Reger op. 46 aus B-Haselhorst, war: Konzerthaus Wien, B. Haas, Hype und Schwarzbrot

Karl-Bernhardin Kropf @, Rostock, Mittwoch, 23. Oktober 2024, 23:20 (vor 690 Tagen) @ MartinH

Aber um nochmal auf op. 46 zurückzukommen. Schön finde ich z.B., wenn gleich am Anfang in Bezug auf die drei "BACH-Figuren" eine durch Agogik verursachte leichte(!) Steigerung/Intensivierung stattfindet. Das ist mir wichtiger als ein "großer Klang", der aber nur "buchstabiert" wird (ob gewollt/situationsbedingt oder nicht). Man vergleiche nicht nur diesbezüglich mal Preiß mit z.B. Bernhard Schneider auf YT. Ich weiß, recht unfair, da das eine live, das andere eine Produktion mit theoretisch unendlich vielen Stückelungen ist. Schneider wirkt auf mich durch das ganze Stück hindurch eher "buchstabierend". (Abgesehen davon ist da schon sehr viel hohes Mixturengeklingel durchweg dabei, was dann doch nervt, auch wenn ich wahrlich nicht der Ansicht bin, dass alles nur auf Originalinstrumenten gespielt werden müsse.)
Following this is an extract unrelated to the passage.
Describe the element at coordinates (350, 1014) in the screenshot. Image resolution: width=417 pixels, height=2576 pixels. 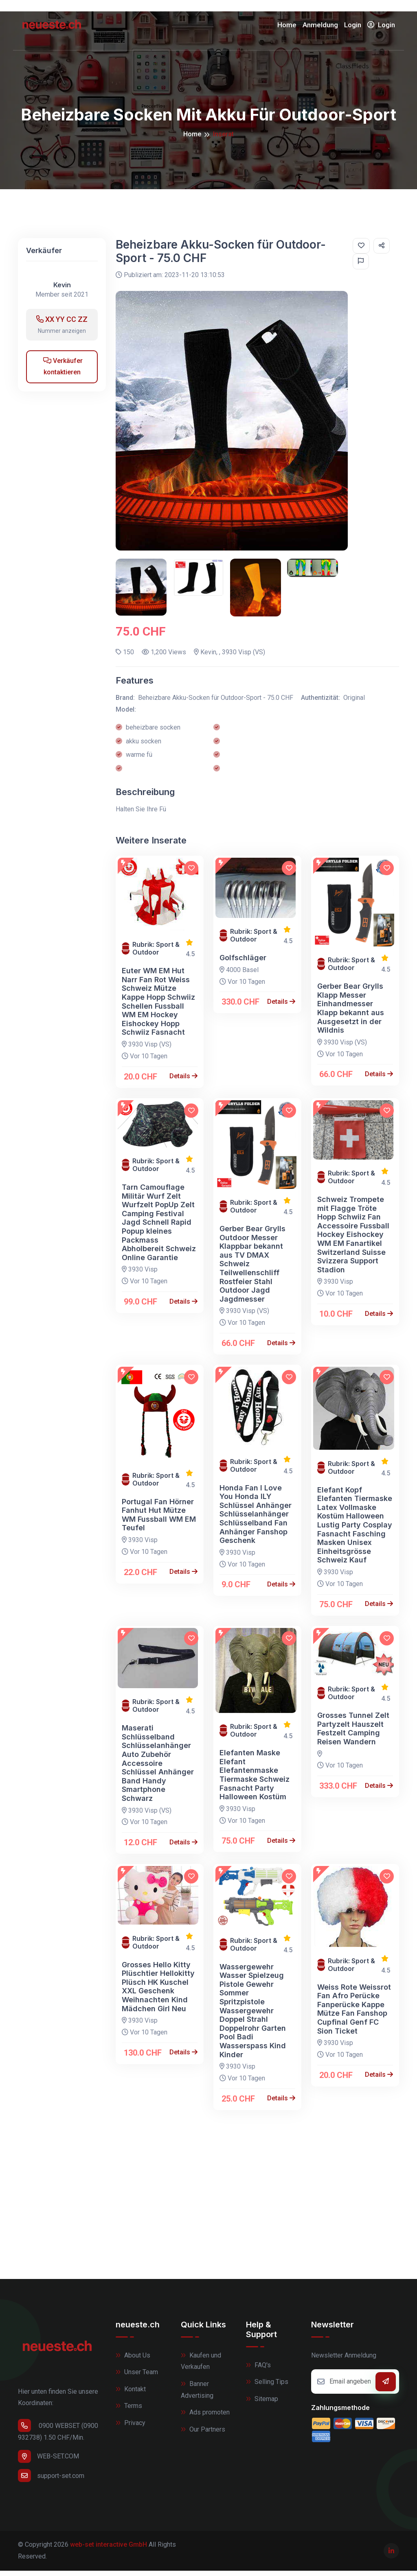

Jetzt müsste man Bernhard Schneider in Haselhorst hören - vielleicht macht er deswegen am Anfang kein Stringendo, weil er einfach keines macht....

Dem Eindruck des "Buchstabierens" kann ich mich vorsichtig anschließen, aber ob das der Akustik in Braunschweig geschuldet ist?
Ich höre da eher die Sorge um möglichst fehlerfreies Spiel für die Aufnahme heraus - oder es ist halt wirklich sein Stil.